§ SELECTED PASSAGE
Breakdown (8-16 bars)
Strip back to atmospheric elements. Use this space to introduce a new melodic idea, a vocal sample, or a contrasting texture. The breakdown gives the listener a rest before the next drop. Build tension toward the end with risers and filtered drum rolls.
Second Drop (16-32 bars)
The second drop should introduce new bass sounds or variations. Many neurofunk tracks save their most aggressive or complex bass design for the second drop. Switch up the drum pattern slightly. Add new percussion elements or effect layers. The second drop should feel like an evolution of the first, not a copy.
Outro (16-32 bars)
Strip elements away gradually. Return to the atmospheric elements from the intro. Leave the drums running for DJs to mix out of. Keep the outro clean and functional.
Mixing for Neurofunk
Frequency Separation
The most important mixing concept in neurofunk is frequency separation. Your sub bass (below 150 Hz) should be mono and clean. Your mid-range bass (150 Hz – 5 kHz) is where all the interesting sound design lives. Your highs (above 5 kHz) are for drums, effects and air.
Use high-pass and low-pass filters to carve out space for each element. If your growl bass and your snare are fighting for the same frequency range, one of them needs to move. EQ is your most important mixing tool in neurofunk.
Sidechain Compression
Sidechain your bass to the kick drum. This creates the pumping effect that gives neurofunk its rhythmic energy and ensures the kick punches through the dense bass. Use a fast attack (0-1ms) and a release timed to the tempo (around 100-150ms at 174 BPM). You can also sidechain the bass to the snare for extra clarity.
Parallel Processing
Parallel processing is essential in neurofunk. Send your bass to a parallel channel, compress it heavily, and blend it back in with the dry signal. This adds density and aggression without destroying the dynamics of the original sound. You can also use parallel distortion and parallel filtering for creative effects.
Stereo Width
Keep everything below 150 Hz mono. Above that, use stereo widening techniques to create an immersive mix. The Hyper/Dimension effect in Serum adds stereo width to your patches. Mid-side EQ on your master bus lets you control the width of different frequency ranges independently. Wide mixes sound impressive on headphones but check them in mono to make sure nothing disappears.

§ TO-DO ITEM
Rewrite the part of the neurofunk production text starting at "The second drop should introduce" and ending at "clean and functional.", substituting "intense" for "aggressive".

§ INPUT DATA

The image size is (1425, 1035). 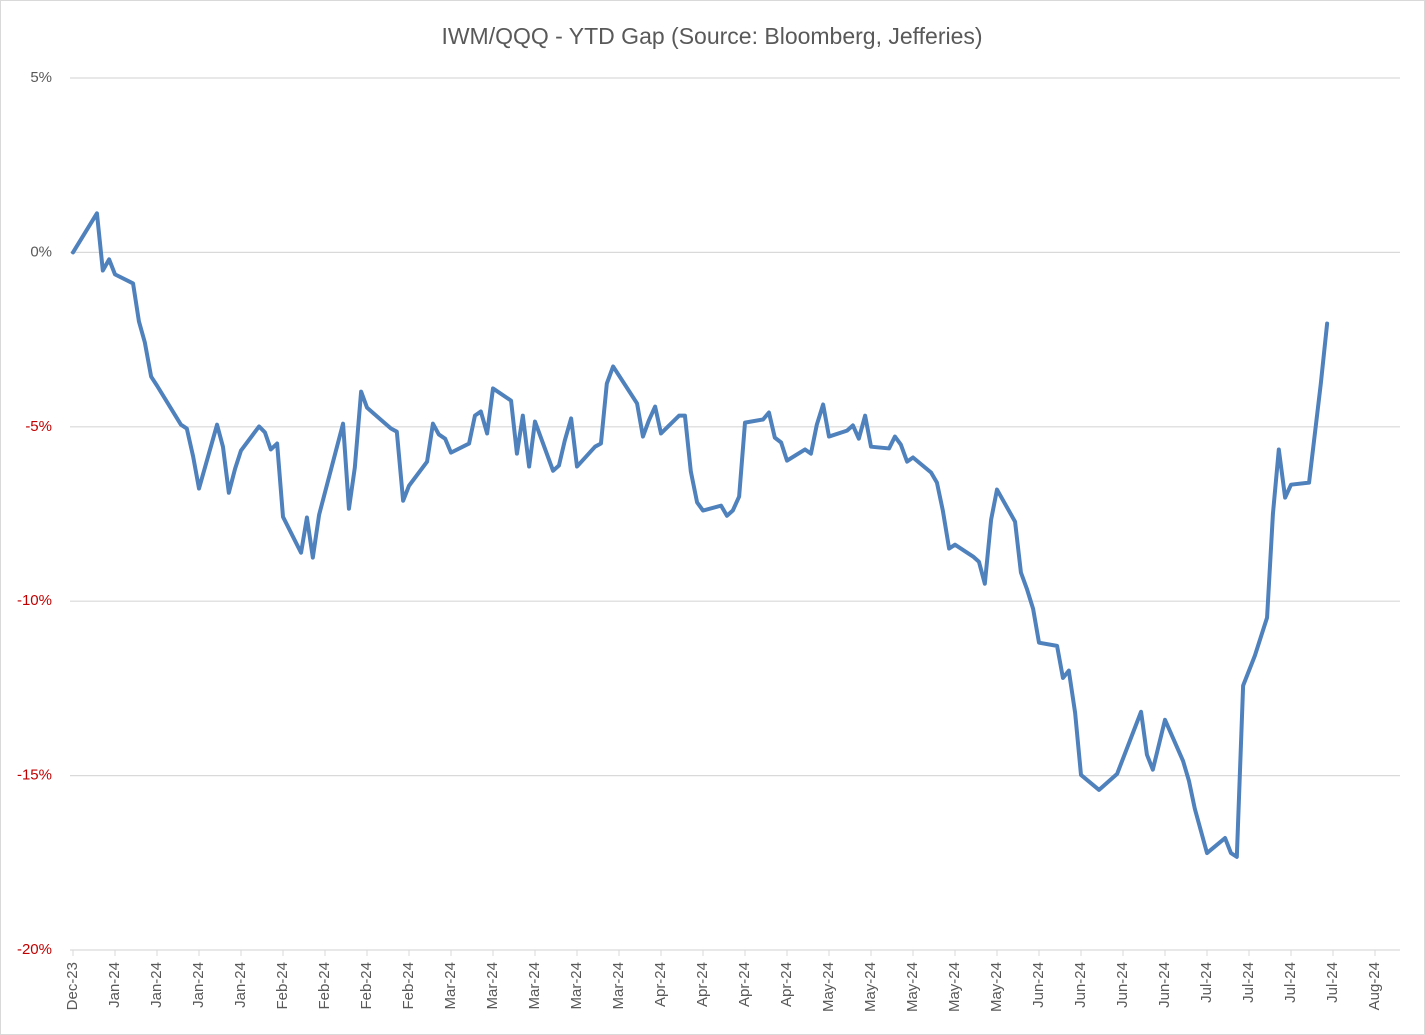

§ FINAL ANSWER
The second drop should introduce new bass sounds or variations. Many neurofunk tracks save their most intense or complex bass design for the second drop. Switch up the drum pattern slightly. Add new percussion elements or effect layers. The second drop should feel like an evolution of the first, not a copy.
Outro (16-32 bars)
Strip elements away gradually. Return to the atmospheric elements from the intro. Leave the drums running for DJs to mix out of. Keep the outro clean and functional.